In broad strokes, there is huge mutual benefit to water, trade, transport and power arrangements for both countries especially considering our geographical location. I am hoping others will chime also in with thoughtful and logical analysis of the agreements rather than be driven by partisanship. For example, Madam - I think thou dost protest too much (directed at the other lady).

Lets start with each of your points.

1.The $1B line of credit. From what I have read, the line of credit was not just limited to support the improvement of transport infrastructures that would be needed to support increased traffic if we allow transhipment but to also improve power grid connectivity. The interest is very low at about ~1%, so perhaps we can agree to let that rest for now. Bangladesh had decided to undertake 20 projects with the line of credit - 12 for railway development, 5 for road improvements, and 3 for port development (Mongla, Ctg AND Ashulia).
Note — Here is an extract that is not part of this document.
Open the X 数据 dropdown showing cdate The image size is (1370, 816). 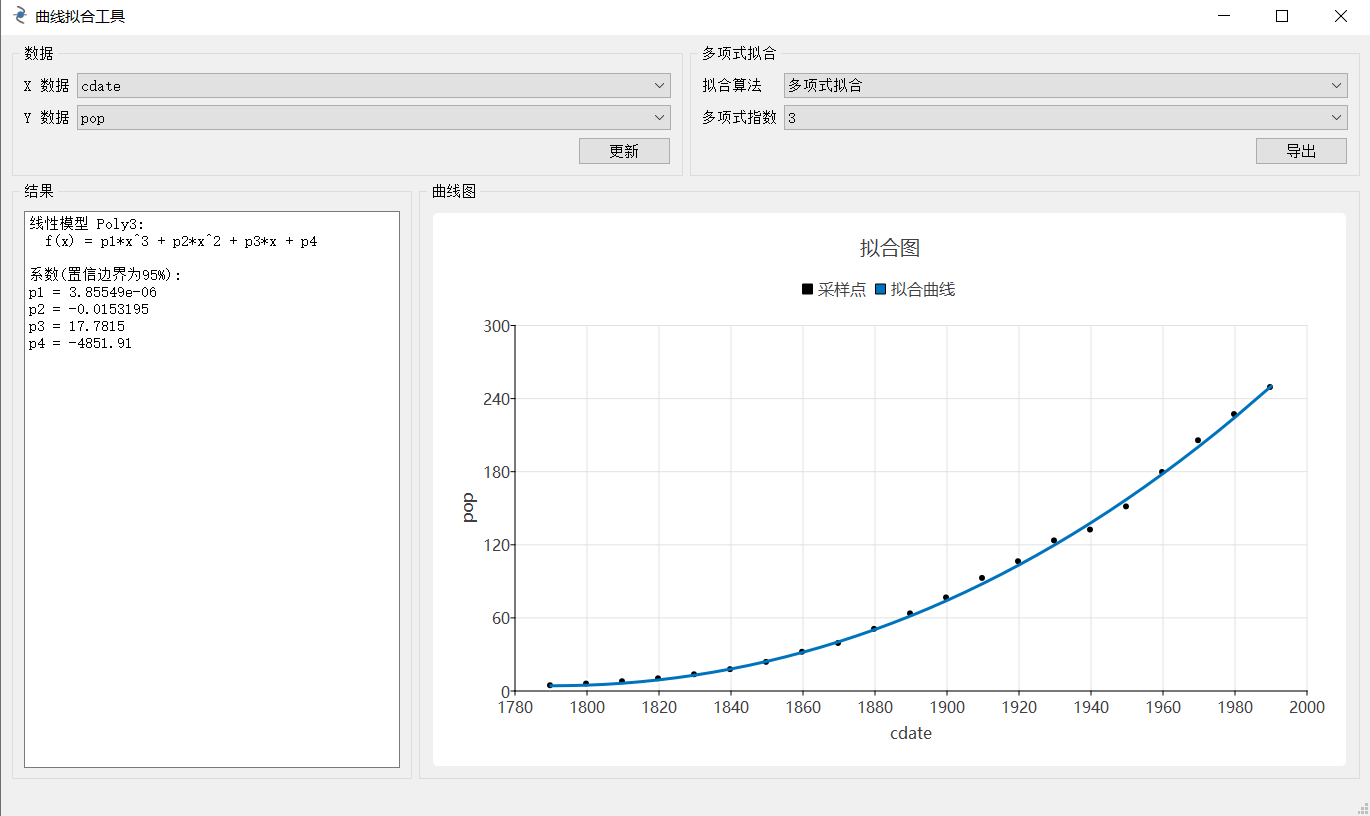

Improving our rickety railway infrastructure would be a internal benefit - the plan did NOT call for building new railways solely to build railways that connect only Indian cities across Bangladesh. Out existing railway network is antiquated and the Western and Eastern networks are not well connected and any improvements there would have helped us immensely. Similarly road and port improvement would have also benefited us immensely. What I do not know is how much cost-benefit analysis have been done to estimate the value of the improvements. At the very minimum the internal financial benefit must exceed significantly the ~1%/per annum interest rates ot be worthwhile. I haven't seen/read any such economic analyses.
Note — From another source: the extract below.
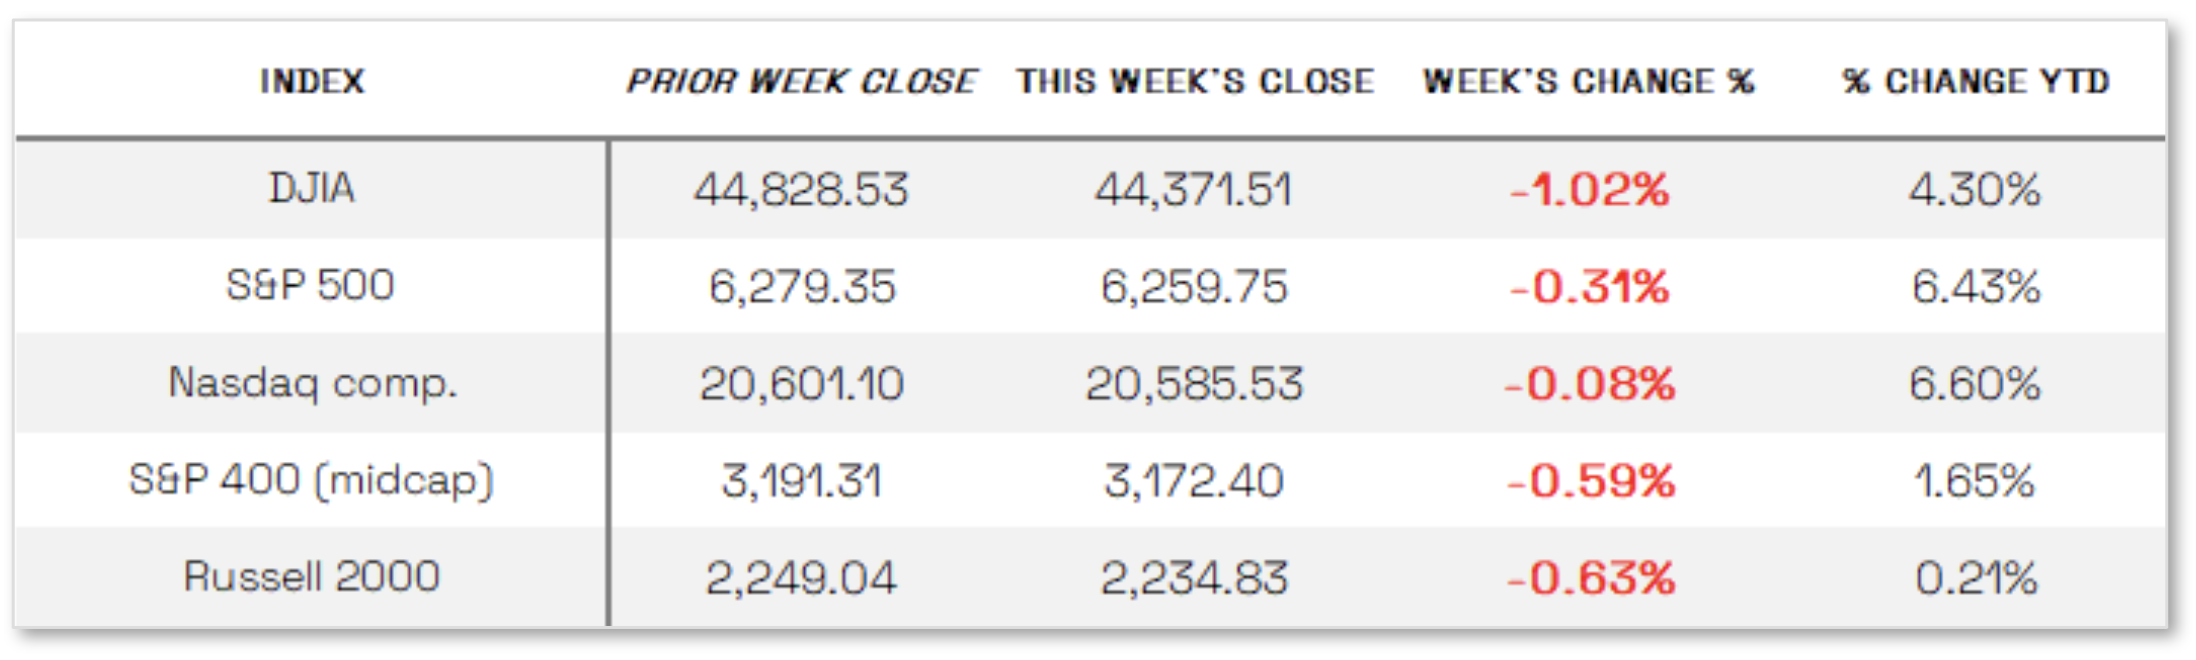Select Russell 2000 YTD change 0.21%
The height and width of the screenshot is (660, 2196).
(1976, 578)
As an EE undergrad with an understanding our power-grid system and generation capacity, I do support any work towards power-grid integration. At the very least we could have used excess capacity in Nepal/Bhutan to supplement our perennial electricity shortages.

What I did not like about the line of credit was the fact that ALL goods, services and works must be procured from India. So unless someone can quantify the economic benefit of the loan, that restriction would have been a point of contention with me.
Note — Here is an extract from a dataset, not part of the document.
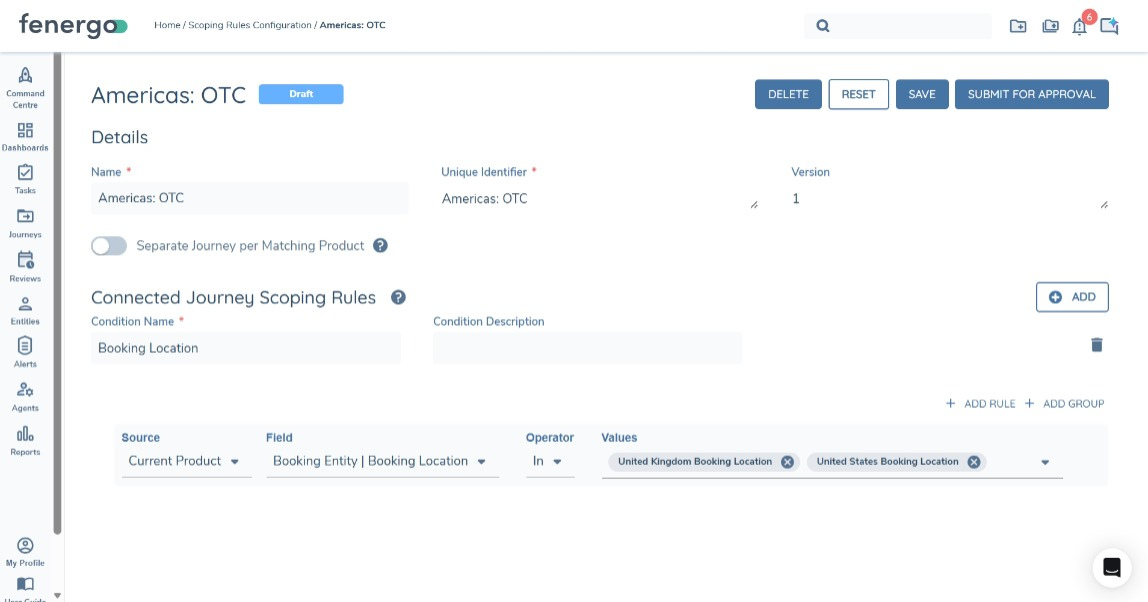
Task: Open Dashboards from the sidebar
Action: 25,131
Edit: Added: This would have also given us transit to Nepal and Bhutan and vice-versa.

Here are more details on what Bangladesh was planning to do with the money. No, no 100,100 seat capacity stadium in the hill-tracts:

Quote:
The array of infrastructures, equipment and facilities we are looking at includes dredgers for Mongla Port, BIWTA and WDB, internal container river port at Ashuganj, broad gauge locomotive engines and passenger coaches, tank wagon for fuel transportation, second Bhairab bridge, second Titas bridge, double-decker buses for BRTC, developed land port, overpasses at Jurain and Malibagh, connectivity road between Ramgarh and Sabroom, power grid line and capacity-building for BSTI

2. I wish moral rights fed our tummies.

3. See 1 but regarding spill-over of insurgency violence into Bangladesh - yes, it is a concern.

4. Hearsay. Cannot comment until we know the details to validate or refute either way. I will refrain to comment on propaganda that makes sense.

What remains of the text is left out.